New York AG Says Gov. Cuomo Sexually Harassed Multiple Women – And the Tragedy of Being “Horny” or Sex Starved in the Pulpit, in Politics, and in the Place of Business

New York AG Says Gov. Cuomo Sexually Harassed Multiple Women – And the Tragedy of Being “Horny” or Sex Starved in the Pulpit, in Politics, and in the Place of Business

Pray for Gov. Cuomo and pray for other politicians, pastors, and business owners who have gotten themselves into the same mess. Believe it or not, after his divorce from his former wife Kerry Kennedy, with both of them being Catholics, partly the way he got into trouble was by trying to obey his Catholic faith and not get married again because he knew he could be excommunicated. That is commendable, but what happens when you are used to having sex with your spouse on a regular basis and you are not having it anymore, this causes a problem for most red-blooded healthy men and when they get “horny” or sex-starved they start saying and doing stupid things because when you are used to being with a woman, your wife “a man has to have it.” And, yes, there is an element of power playing into these situations, but it is primarily the desire for sex, and men in powerful positions deceive themselves into thinking that they can take shortcuts with women without the benefit of marriage and they get into trouble with God, the women, and the powers that be and it is the same thing for pastors with refrigerator wives and troubled marriages who do not want to get divorced and remarried and it is the same thing for business owners as well.

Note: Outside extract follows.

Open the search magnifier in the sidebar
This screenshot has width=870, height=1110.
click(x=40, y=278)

The solution is for these men to get married and stay married and have regular sex with their wives, for as they know, there will always be a happy ending. And believe it or not, the happy ending can be the same for the wife as well if she wants it to be because the problem with most women who act like they can’t get any orgasmic satisfaction is because she chooses not to be into that man anymore, but if she can get orgasmic satisfaction from a shower or a sheet or a vibrating washing machine or some sex toy or through masturbation with her little finger or even from the voice and words of a man she likes and is interested in, then if she wanted to get orgasmic satisfaction from her husband she can. It is a choice. She can get it if she wants it, and any decent husband will let her do whatever she wants to do to get it because it is all good to him. So the point is that the husband and the wife need to stop acting like juveniles or worse, children, and act as responsible adults and get their orgasmic satisfaction from the person they married the first time and all this foolishness in the church, the government, the family, and the workplace can be done away with and we can all get on with our lives and what God would have us to do.

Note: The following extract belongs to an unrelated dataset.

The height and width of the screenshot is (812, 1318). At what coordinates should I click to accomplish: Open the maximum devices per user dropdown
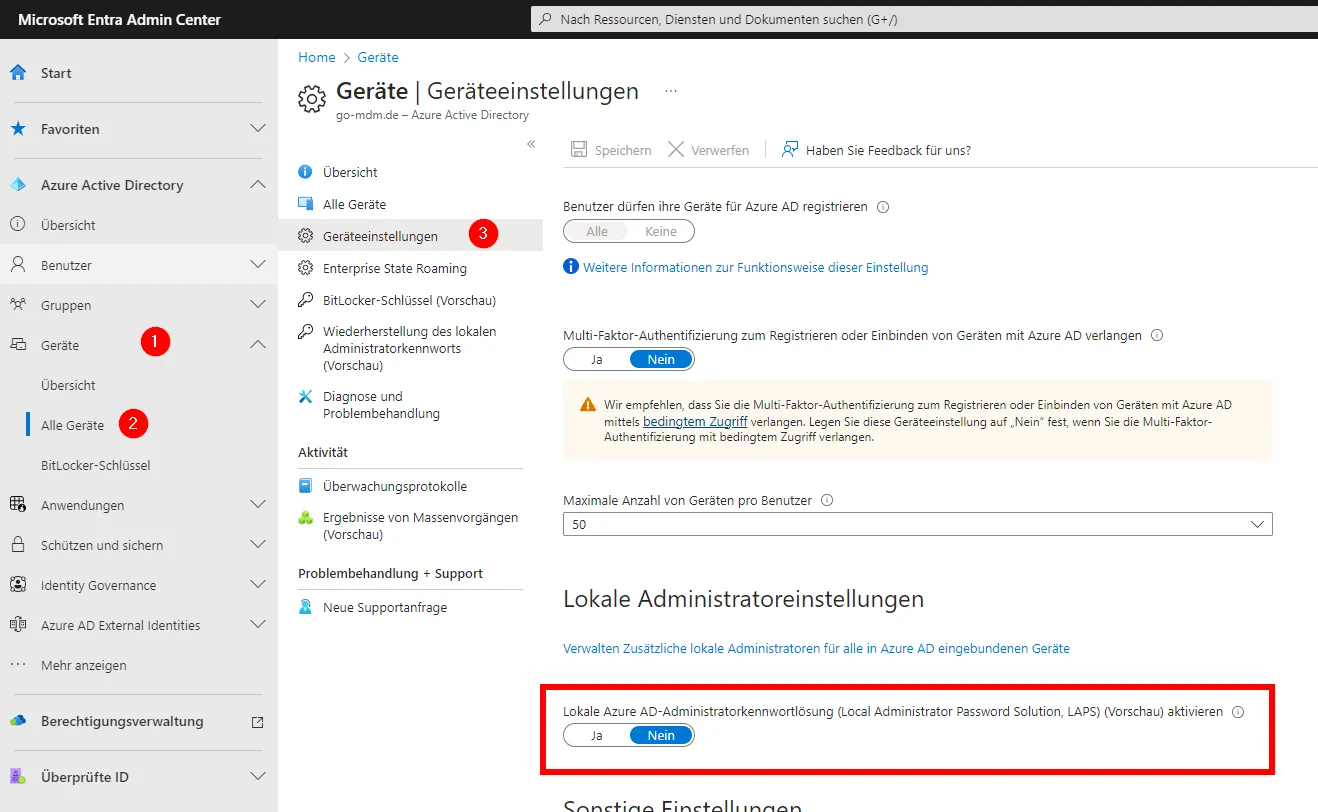click(917, 524)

After a couple is married for a while, the husband may not be that into the wife, and the wife may not be that into the husband. However, if you want to please God and enjoy guilt-free sex which is very valuable to a Christian, you need to choose to love each other enough to take care of sexual business in the bedroom and there are multiple ways to get sexual orgasmic satisfaction in the marriage for the Holy Bible says, “Marriage is honorable in all, and the bed undefiled: but whoremongers and adulterers God will judge.” (By the way, what does “like” have to do with it?) So, if you want to avoid scandals like the ones we are referring to in this article, you need to have sex with the one you are married to and please God by staying with the person you are married to until death do you part. Some people don’t stay married long enough to realize the benefits of marriage, and one of those benefits is that you become one so much that you don’t need a special occasion to have sex. You don’t have to get ready to have sex, you just do it. You both know when it’s time, and the beautiful thing about it is that it can happen any time of the day, morning, noon, or night without a shower, without dressing up, and without a fancy dinner. Marital sex is one of the greatest and most magnificent blessings of life.

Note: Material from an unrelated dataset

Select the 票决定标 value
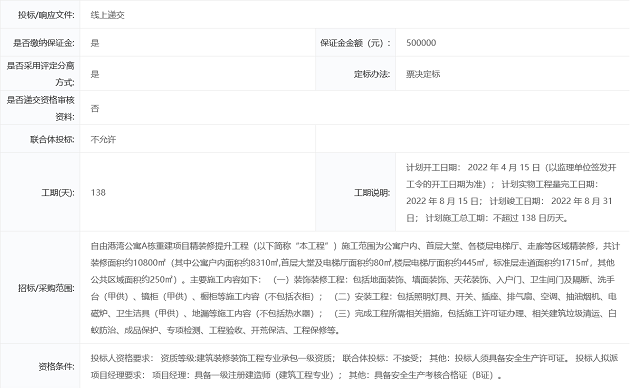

Here’s some more Biblical instruction on how to avoid the tragedy of fornication and adultery so that you can avoid scandal and so that you can enjoy the blessed life.

1 Corinthians 7:1-5

1 Now concerning the things whereof ye wrote unto me: It is good for a man not to touch a woman.

2 Nevertheless, to avoid fornication, let every man have his own wife, and let every woman have her own husband.

3 Let the husband render unto the wife due benevolence: and likewise also the wife unto the husband.

4 The wife hath not power of her own body, but the husband: and likewise also the husband hath not power of his own body, but the wife.

5 Defraud ye not one the other, except it be with consent for a time, that ye may give yourselves to fasting and prayer; and come together again, that Satan tempt you not for your incontinency.

Regarding this passage, Dr. David Guzik said:

Concerning the things of which you wrote to me1 Corinthians 7 begins a section where Paul deals with specific questions asked him in a letter by the Corinthian Christians.

It is good for a man not to touch a woman: Here, “touch” is used in the sense of having sexual relations. This was probably a statement made by the Corinthian Christians, which they asked Paul to agree with. Paul will agree with the statement, but with reservation – the “nevertheless” of verse 2.

Why would the Corinthian Christians suggest complete celibacy – which is what they mean by a man not to touch a woman? They probably figured that if sexual immorality was such a danger, then one could be more pure by abstaining from sex altogether, even in marriage.

“The idea that marriage was a less holy state than celibacy, naturally led to the conclusion that married persons ought to separate, and it soon came to be regarded as an evidence of eminent spirituality when such a separation was final.” (Hodge)

Nevertheless, because of sexual immorality, let each man have his own wife, and let each woman have her own husband: In light of the danger of sexual immorality (ever present in the Corinthian culture and our own), it is appropriate for husband and wife to have each other in a sexual sense.

Paul is not commanding the Corinthian Christians to get married (an issue he deals with later in the chapter), but a command to live as a married person, especially in the sexual sense. Paul means that husbands and wives should continue in sexual relations.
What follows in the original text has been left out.